Queen Victoria: A Personal History

By Christopher Hibbert | Go to book overview

62
BOOKS

'I have nearly finished reading Corleone to the Queen
and she has been as much thrilled by the story
as if she were a girl of 18!'

ONE EVENING AT BALMORAL when the Empress Frederick was staying there the conversation at dinner turned to the novels of Marie Corelli which the Queen, like Mr Gladstone, much admired, maintaining that their author would rank as one of the greatest writers of her time. Her daughter, however, contended that they were utter tripe and, in a loud voice, sought support for this opinion from Frederick Ponsonby who was sitting at the far end of the table and had not heard the opinions expressed so far. Ponsonby contended that, while her books undoubtedly had a large sale, the secret of her popularity was that her writings appealed to the semi-educated.

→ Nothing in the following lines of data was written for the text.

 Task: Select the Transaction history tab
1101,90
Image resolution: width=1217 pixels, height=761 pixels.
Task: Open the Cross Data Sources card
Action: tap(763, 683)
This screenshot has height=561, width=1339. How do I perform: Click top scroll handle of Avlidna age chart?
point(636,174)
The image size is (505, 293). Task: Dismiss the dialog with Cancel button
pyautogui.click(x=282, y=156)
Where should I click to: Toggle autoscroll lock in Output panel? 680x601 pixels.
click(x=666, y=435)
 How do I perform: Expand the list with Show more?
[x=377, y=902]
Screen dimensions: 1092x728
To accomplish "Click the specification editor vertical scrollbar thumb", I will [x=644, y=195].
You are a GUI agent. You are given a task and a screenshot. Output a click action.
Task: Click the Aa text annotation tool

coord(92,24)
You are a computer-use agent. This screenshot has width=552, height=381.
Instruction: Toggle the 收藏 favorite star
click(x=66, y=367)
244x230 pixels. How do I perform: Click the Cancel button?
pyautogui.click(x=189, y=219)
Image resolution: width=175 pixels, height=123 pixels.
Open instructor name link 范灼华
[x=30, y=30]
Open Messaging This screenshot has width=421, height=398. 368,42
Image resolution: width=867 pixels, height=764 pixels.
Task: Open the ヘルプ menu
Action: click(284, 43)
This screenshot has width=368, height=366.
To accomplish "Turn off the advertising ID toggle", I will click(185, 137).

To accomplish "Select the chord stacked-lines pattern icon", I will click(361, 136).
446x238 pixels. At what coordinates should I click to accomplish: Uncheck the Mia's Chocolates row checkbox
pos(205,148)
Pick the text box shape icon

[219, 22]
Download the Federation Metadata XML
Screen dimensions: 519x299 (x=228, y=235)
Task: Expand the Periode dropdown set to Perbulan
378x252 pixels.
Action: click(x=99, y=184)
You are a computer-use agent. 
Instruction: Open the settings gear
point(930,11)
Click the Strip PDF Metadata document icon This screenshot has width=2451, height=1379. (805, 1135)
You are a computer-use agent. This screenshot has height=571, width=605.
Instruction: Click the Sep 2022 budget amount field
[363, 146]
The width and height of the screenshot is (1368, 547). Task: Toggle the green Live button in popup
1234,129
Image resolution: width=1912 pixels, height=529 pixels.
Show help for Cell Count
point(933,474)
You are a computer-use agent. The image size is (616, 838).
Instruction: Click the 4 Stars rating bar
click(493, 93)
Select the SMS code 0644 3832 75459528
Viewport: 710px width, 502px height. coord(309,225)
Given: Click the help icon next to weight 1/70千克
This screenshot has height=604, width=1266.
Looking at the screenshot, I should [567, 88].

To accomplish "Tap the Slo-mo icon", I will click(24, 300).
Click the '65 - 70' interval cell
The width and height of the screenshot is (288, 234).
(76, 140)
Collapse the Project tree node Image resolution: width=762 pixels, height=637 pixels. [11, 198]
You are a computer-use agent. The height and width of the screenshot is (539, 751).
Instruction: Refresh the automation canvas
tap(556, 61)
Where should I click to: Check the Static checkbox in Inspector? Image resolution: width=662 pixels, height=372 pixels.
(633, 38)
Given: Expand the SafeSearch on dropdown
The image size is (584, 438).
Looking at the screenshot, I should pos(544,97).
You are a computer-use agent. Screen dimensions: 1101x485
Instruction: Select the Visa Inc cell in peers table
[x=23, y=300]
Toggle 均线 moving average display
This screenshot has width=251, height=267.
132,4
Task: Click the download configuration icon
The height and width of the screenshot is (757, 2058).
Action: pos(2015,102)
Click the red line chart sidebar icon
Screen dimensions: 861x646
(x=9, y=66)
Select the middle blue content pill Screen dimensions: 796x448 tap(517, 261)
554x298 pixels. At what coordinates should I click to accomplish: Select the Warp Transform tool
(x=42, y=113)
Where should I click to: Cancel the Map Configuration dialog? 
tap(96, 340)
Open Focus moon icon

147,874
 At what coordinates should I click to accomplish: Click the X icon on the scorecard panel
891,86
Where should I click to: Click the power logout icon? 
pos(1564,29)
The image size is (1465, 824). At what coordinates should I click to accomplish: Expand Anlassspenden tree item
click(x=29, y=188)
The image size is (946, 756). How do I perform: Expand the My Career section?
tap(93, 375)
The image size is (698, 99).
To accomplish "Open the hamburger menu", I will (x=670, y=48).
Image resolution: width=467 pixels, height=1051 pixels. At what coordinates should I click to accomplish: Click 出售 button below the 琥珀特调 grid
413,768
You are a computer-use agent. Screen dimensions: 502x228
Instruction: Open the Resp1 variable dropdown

Whereupon the Empress clapped her hands and the subject dropped with startling suddenness.' 1

Although she was by no means intellectual, the Queen was far from being as ill-read as was often supposed: Frederick Ponsonby averred that her taste in literature was 'said to be deplorable' and that 'she never liked the works of the great authors'. Yet her letters and journal entries contain numerous references to worthwhile books she had read, many of which she claimed to have admired or enjoyed.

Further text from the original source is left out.